== Recorded information

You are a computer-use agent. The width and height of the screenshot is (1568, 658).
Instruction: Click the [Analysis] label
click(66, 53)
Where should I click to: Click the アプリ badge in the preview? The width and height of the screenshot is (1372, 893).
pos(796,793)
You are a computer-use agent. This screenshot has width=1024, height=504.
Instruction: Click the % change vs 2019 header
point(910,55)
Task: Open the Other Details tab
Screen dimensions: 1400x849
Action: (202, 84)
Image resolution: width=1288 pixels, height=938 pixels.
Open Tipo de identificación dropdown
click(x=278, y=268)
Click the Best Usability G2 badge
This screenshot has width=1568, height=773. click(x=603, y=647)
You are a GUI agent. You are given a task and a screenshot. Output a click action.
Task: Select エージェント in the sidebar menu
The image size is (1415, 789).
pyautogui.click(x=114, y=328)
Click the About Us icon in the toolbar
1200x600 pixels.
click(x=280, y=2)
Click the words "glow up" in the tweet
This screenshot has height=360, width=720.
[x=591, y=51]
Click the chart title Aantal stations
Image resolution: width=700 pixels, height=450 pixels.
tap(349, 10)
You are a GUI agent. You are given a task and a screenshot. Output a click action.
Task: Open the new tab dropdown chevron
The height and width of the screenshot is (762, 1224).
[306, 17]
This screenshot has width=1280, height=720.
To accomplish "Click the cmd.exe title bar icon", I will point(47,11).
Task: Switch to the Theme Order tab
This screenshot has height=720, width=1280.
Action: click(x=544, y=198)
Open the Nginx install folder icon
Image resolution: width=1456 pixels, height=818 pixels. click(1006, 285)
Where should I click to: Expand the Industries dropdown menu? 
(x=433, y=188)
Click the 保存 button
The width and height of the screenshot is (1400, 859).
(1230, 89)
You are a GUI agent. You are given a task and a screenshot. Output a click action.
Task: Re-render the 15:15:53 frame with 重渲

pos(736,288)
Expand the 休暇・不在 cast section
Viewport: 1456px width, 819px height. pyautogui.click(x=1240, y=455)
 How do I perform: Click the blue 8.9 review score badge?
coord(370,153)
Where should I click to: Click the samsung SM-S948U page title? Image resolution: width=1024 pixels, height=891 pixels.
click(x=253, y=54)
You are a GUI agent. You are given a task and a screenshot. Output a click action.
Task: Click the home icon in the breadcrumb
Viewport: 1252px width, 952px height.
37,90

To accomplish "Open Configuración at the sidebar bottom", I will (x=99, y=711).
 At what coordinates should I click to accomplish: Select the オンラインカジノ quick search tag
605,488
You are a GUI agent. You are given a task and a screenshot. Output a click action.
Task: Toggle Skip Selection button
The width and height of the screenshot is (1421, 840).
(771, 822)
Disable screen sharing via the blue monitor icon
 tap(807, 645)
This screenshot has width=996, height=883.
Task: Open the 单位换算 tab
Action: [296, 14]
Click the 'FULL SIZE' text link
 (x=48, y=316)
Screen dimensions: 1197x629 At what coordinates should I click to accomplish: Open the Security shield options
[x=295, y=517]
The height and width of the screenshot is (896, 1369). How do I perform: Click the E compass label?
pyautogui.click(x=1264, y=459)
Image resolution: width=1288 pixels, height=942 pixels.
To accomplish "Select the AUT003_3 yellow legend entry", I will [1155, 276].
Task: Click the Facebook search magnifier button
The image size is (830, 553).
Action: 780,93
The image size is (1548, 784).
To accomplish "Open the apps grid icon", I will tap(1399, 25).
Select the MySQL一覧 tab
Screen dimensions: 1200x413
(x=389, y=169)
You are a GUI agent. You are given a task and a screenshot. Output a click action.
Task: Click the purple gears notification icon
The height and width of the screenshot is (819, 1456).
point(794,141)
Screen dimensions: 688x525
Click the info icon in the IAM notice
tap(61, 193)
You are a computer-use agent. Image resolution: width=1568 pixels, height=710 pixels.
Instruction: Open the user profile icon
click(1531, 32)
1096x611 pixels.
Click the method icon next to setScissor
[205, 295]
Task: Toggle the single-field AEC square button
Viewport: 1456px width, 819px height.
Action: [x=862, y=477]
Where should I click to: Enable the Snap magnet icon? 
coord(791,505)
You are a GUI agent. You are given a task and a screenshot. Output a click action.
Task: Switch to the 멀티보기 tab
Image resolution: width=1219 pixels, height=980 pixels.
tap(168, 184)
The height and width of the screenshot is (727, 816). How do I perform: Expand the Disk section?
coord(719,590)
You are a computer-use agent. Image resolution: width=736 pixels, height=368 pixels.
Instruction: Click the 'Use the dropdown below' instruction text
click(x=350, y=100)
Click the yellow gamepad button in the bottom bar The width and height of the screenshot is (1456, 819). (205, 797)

====

Please count the lines in the material above that contain the word "dropdown" and give only the number.

4